Changing stroke rehab and research worldwide now.Time is Brain! trillions and trillions of neurons that DIE each day because there are NO effective hyperacute therapies besides tPA(only 12% effective). I have 523 posts on hyperacute therapy, enough for researchers to spend decades proving them out. These are my personal ideas and blog on stroke rehabilitation and stroke research. Do not attempt any of these without checking with your medical provider. Unless you join me in agitating, when you need these therapies they won't be there.

What this blog is for:

My blog is not to help survivors recover, it is to have the 10 million yearly stroke survivors light fires underneath their doctors, stroke hospitals and stroke researchers to get stroke solved. 100% recovery. The stroke medical world is completely failing at that goal, they don't even have it as a goal. Shortly after getting out of the hospital and getting NO information on the process or protocols of stroke rehabilitation and recovery I started searching on the internet and found that no other survivor received useful information. This is an attempt to cover all stroke rehabilitation information that should be readily available to survivors so they can talk with informed knowledge to their medical staff. It lays out what needs to be done to get stroke survivors closer to 100% recovery. It's quite disgusting that this information is not available from every stroke association and doctors group.

Sunday, September 26, 2021

Cardiac troponin and recurrent major vascular events after minor stroke or TIA

 Since you don't want any major adverse cardiovascular events after your stroke you'll just have to wait to have your stroke until after your doctors and stroke hospital have initiated the research and come up with EXACT STROKE PROTOCOLS TO PREVENT THAT.  Your responsibility is to wait until then. You can't make any assumption that your stroke hospital can properly treat any type of stroke that comes in until they have defined protocols for all types. NOT GUIDELINES, guidelines are mostly worthless. The 17.2% occurrence rate is too high to not have any protocols addressing that. I wouldn't accept that risk from any medical procedure.

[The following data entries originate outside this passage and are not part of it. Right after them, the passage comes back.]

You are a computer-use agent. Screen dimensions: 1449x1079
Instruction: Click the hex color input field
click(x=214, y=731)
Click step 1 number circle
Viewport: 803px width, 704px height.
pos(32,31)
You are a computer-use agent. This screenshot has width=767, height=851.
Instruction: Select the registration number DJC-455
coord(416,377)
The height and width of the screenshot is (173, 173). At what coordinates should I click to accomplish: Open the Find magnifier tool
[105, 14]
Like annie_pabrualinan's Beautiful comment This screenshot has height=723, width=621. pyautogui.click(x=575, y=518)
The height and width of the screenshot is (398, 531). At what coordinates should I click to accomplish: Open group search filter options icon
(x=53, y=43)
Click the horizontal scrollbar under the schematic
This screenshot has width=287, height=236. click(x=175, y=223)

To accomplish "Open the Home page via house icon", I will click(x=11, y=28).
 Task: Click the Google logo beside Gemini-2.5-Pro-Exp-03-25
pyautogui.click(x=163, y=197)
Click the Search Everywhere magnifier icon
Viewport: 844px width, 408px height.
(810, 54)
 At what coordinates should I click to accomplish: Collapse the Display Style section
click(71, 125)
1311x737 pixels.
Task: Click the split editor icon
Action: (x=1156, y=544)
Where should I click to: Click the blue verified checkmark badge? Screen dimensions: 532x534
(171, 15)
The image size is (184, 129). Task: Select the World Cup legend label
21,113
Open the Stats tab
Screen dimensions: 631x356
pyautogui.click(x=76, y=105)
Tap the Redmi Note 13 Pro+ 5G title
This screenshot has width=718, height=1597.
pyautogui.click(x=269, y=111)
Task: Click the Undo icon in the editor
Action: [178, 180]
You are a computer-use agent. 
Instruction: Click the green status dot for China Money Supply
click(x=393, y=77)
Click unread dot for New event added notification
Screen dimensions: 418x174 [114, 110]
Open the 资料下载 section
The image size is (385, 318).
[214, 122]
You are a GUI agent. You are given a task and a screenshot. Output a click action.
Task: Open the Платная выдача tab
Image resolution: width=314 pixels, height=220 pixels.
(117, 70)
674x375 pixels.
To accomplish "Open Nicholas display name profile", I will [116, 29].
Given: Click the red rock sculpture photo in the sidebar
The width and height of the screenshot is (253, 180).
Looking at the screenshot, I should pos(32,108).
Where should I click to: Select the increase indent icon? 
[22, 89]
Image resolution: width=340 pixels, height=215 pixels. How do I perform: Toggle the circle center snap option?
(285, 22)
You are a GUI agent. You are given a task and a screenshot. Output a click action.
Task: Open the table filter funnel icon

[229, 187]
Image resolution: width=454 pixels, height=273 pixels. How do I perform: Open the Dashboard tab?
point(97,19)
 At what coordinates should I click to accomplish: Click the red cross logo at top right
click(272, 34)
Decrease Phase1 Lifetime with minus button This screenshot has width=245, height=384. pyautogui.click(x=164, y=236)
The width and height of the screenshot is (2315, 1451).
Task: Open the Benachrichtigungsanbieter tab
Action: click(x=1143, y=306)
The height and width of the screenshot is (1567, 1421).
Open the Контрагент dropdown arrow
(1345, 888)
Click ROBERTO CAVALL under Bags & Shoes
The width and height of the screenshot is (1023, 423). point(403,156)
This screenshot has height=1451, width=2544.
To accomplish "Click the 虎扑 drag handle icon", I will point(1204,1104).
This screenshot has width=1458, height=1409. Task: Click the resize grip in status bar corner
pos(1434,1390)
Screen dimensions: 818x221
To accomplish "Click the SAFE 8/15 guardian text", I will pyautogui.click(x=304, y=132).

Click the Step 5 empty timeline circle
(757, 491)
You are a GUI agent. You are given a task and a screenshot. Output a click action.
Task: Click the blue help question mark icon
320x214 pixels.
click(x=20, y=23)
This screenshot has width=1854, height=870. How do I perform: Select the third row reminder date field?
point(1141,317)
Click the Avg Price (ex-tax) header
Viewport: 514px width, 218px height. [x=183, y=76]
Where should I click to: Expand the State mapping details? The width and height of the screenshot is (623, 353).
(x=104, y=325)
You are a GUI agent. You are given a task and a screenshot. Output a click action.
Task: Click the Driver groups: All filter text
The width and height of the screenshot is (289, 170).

Cardiac troponin and recurrent major vascular events after minor stroke or TIA

First published: 25 September 2021
This article has been accepted for publication and undergone full peer review but has not been through the copyediting, typesetting, pagination and proofreading process, which may lead to differences between this version and the Version of Record. Please cite this article as doi: 10.1002/ana.26225.

Abstract

Objective

To investigate whether high-sensitivity cardiac troponin T (hs-cTnT) is associated with major adverse cardiovascular events (MACE) in patients with minor stroke or transient ischemic attack (TIA), and whether this association differs after risk stratification based on the “Age, Blood pressure, Clinical features, Duration of symptoms, Diabetes” (ABCD2) score.

Methods

INSPiRE-TMS was a randomized controlled trial allocating patients with minor stroke or TIA to an intensified support program or conventional care. In this post-hoc analysis, participants were categorized using hs-cTnT levels (5th Generation, Roche, 99th percentile upper reference limit [URL] 14ng/L). Vascular risk was stratified using the ABCD2 score (lower-risk:0-5 vs. higher-risk:6-7). Cox proportional hazard regression was performed using covariate adjustment and propensity score matching (PSM) for the association between hs-cTnT and MACE (stroke/non-fatal coronary event/vascular death).

Results

Among 889 patients (mean age 70 years, 37% female), MACE occurred in 153 patients (17.2%) during a mean follow-up of 3.2 years. Hs-cTnT was associated with MACE (9.3%/year>URL vs. 4.4%/year≤URL, adjusted HR 1.63 [95%CI 1.13-2.35], adjusted HR (Q4 vs.Q1) 2.57 [95%CI 1.35-4.97], adjusted HR (log-transformed) 2.31 [95%CI 1.37-3.89]). This association remained after PSM (adjusted HR 1.76 [95%CI 1.14-2.72]). There was a significant interaction between hs-cTnT and ABCD2 category for MACE occurrence (pinteraction=0.04). In the lower-risk category, MACE rate was 9.5%/year in patients with hs-cTnT>URL, which was higher than in those ≤URL (3.8%/year) and similar to the overall rate in the higher-risk category.

Interpretation

Hs-cTnT levels are associated with incident MACE within three years after minor stroke or TIA and may help to identify high-risk individuals otherwise deemed at lower-risk based on the ABCD2 score. If confirmed in independent validation studies, this might warrant intensified secondary prevention measures and cardiac diagnostics in stroke patients with elevated hs-cTnT.